Stated goal
Could you copy out all of the records below with "Auto Renew" swapped for "Auto Pay" and nothing else changed? Leave the pictures out of your answer.

◇ ◇ ◇ ◇

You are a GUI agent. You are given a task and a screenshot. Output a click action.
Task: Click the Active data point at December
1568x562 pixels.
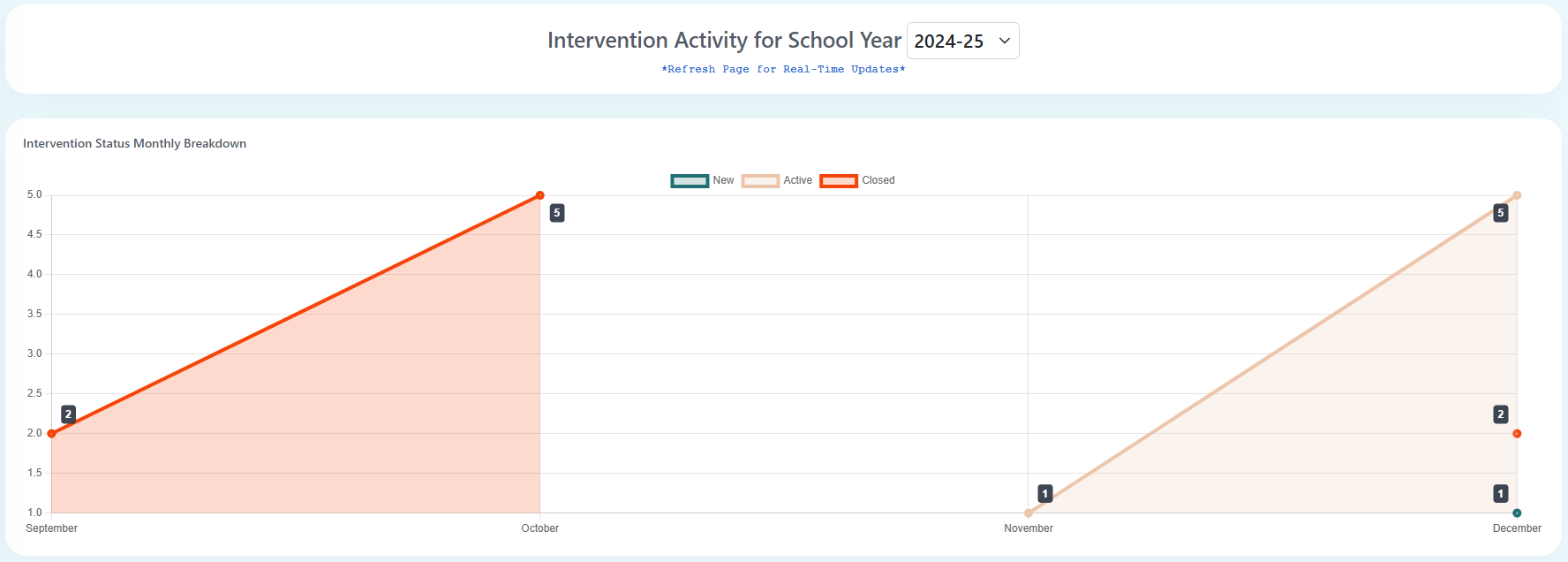coord(1517,194)
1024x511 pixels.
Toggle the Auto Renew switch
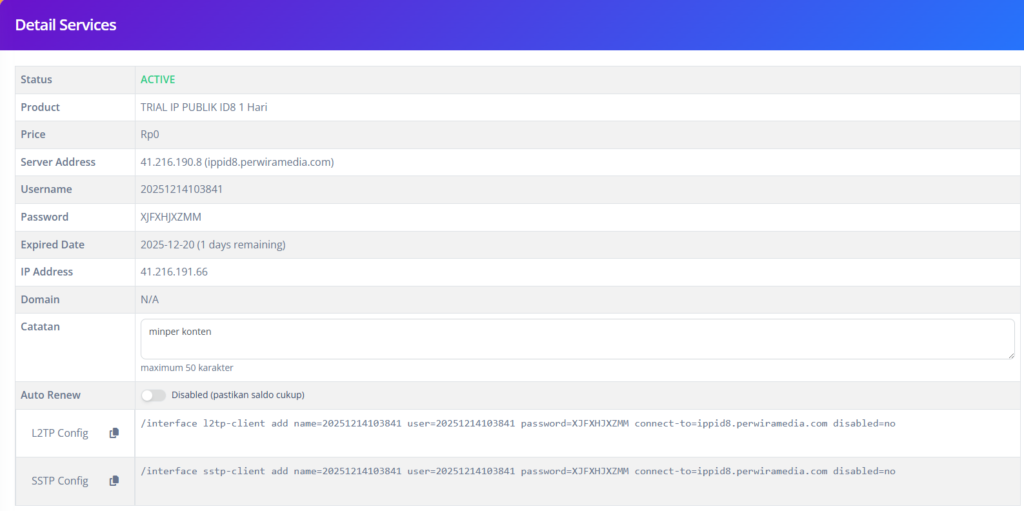153,395
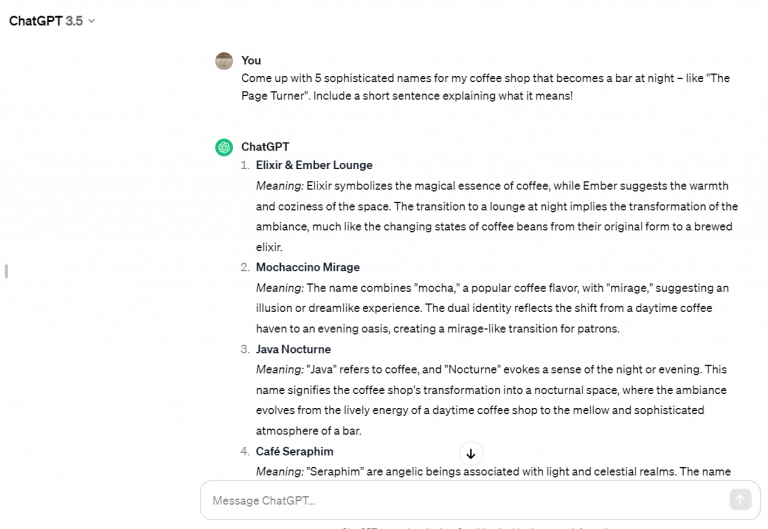This screenshot has width=768, height=529.
Task: Click the chevron next to ChatGPT 3.5
Action: pos(91,21)

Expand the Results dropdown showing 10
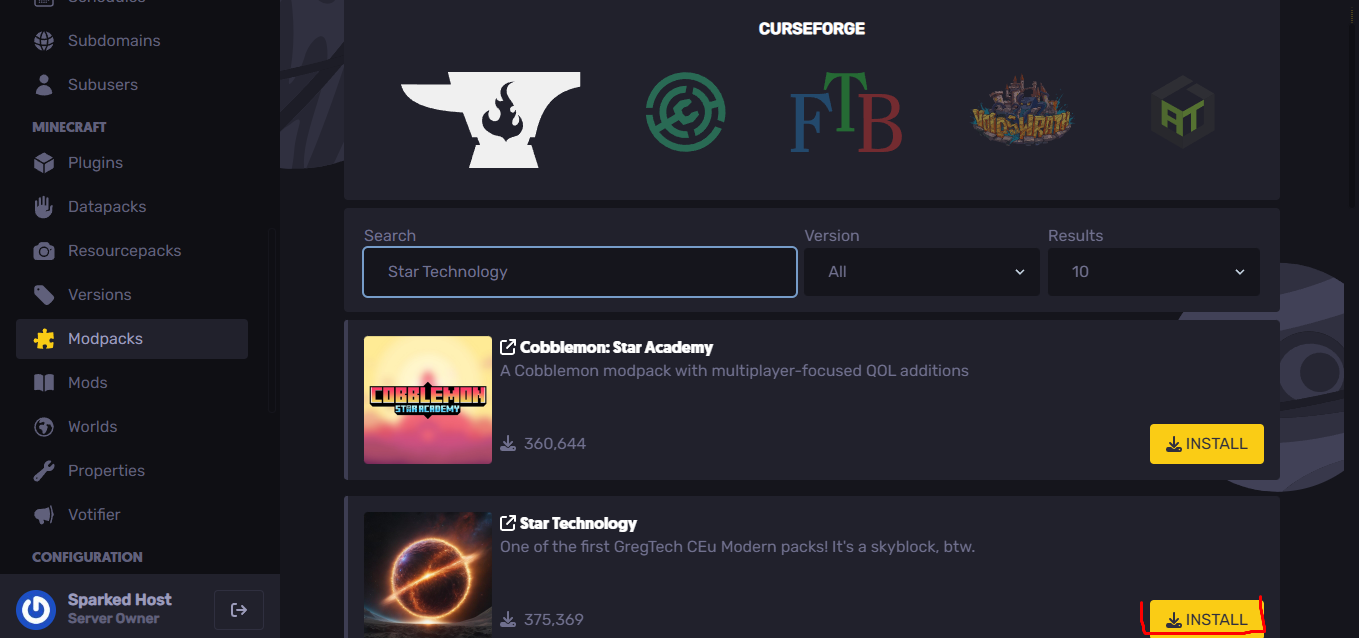[1154, 272]
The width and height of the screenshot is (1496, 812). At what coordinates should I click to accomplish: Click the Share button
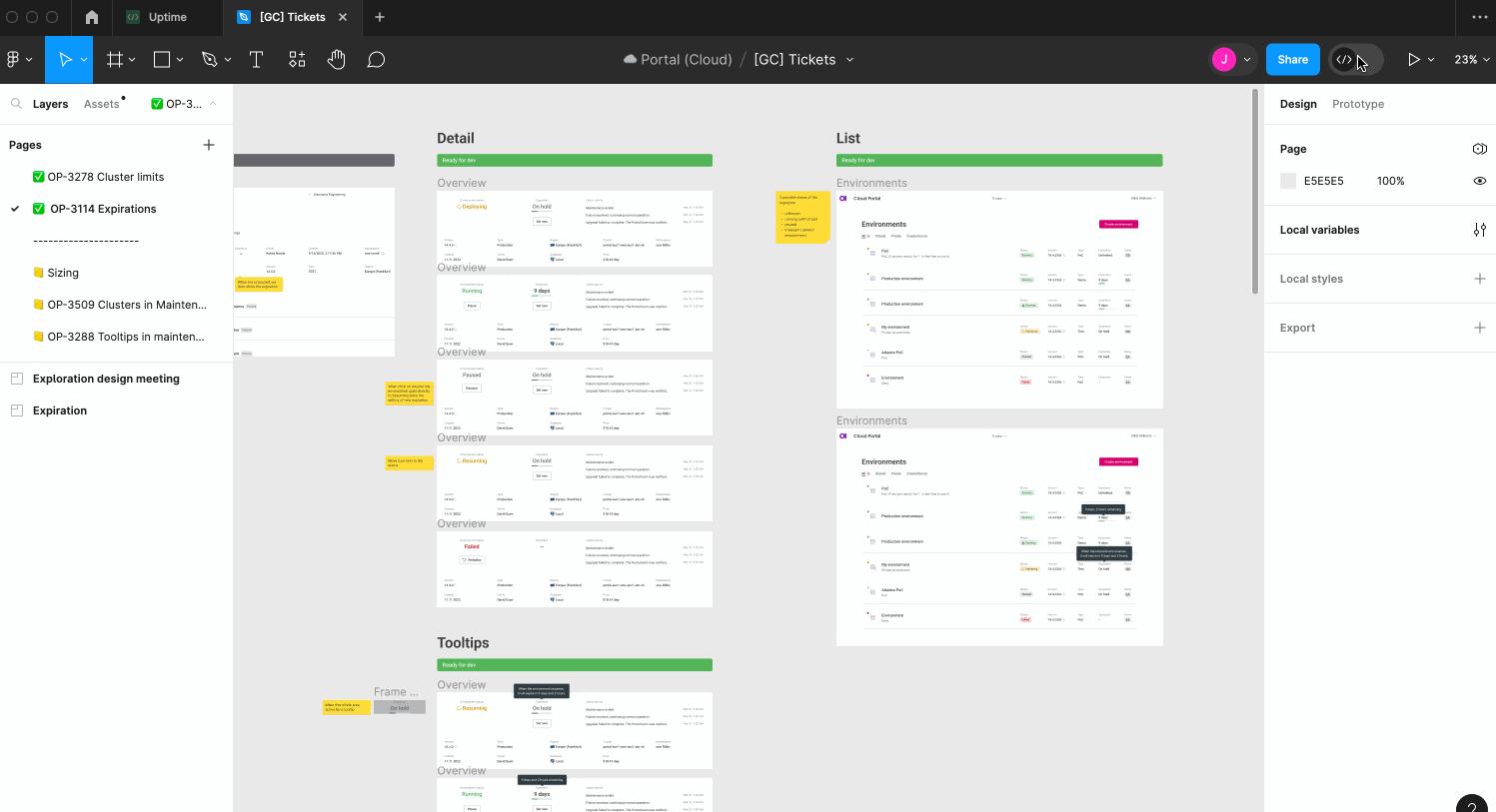coord(1292,60)
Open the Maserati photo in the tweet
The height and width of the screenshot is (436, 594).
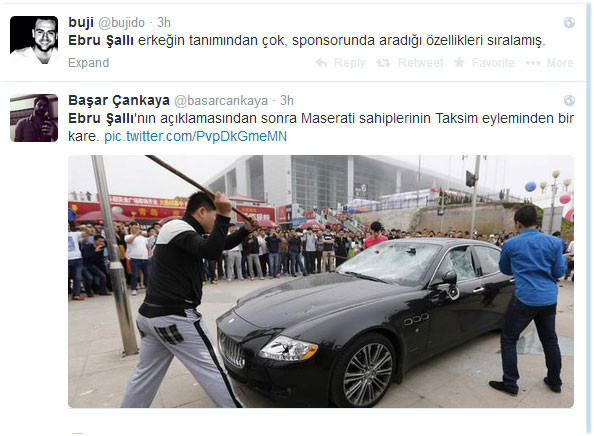[x=321, y=281]
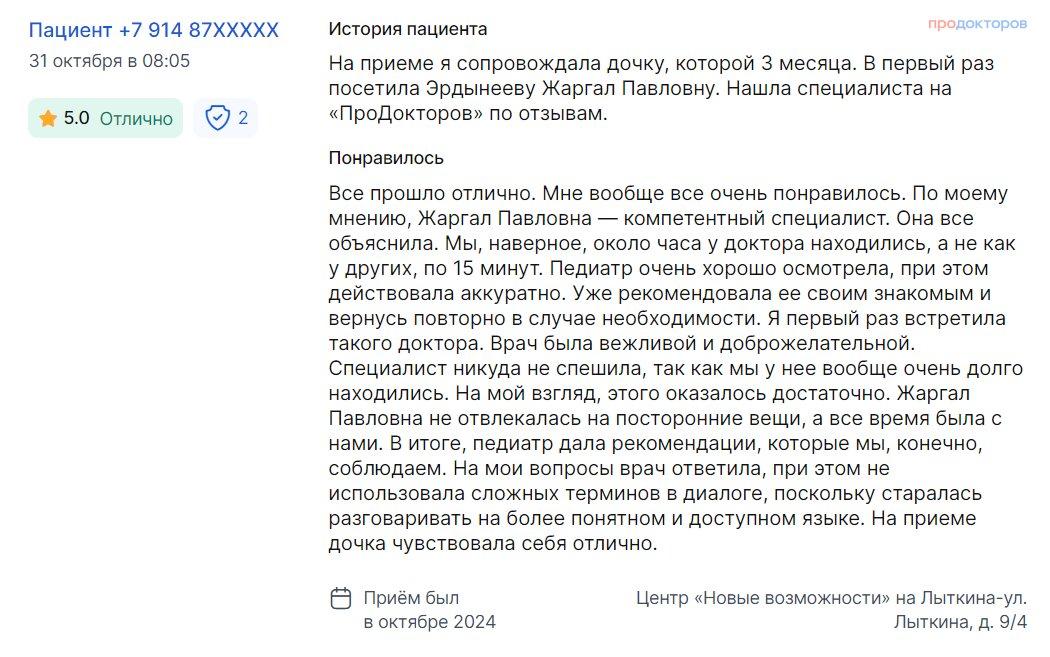
Task: Click the ПроДокторов logo watermark
Action: (977, 23)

◇ ◇ ◇ ◇

Result
You are a GUI agent. You are given a task and a screenshot. Output a click action.
Task: Click the Active data point at December
1568x562 pixels.
coord(1517,194)
1024x511 pixels.
Toggle the Auto Pay switch
153,395
This screenshot has width=768, height=529.
Task: Click the chevron next to ChatGPT 3.5
Action: pos(91,21)

Expand the Results dropdown showing 10
[1154, 272]
The width and height of the screenshot is (1496, 812). At what coordinates should I click to accomplish: Click the Share button
coord(1292,60)
Open the Maserati photo in the tweet
The height and width of the screenshot is (436, 594).
[x=321, y=281]
Task: Click the ПроДокторов logo watermark
Action: (977, 23)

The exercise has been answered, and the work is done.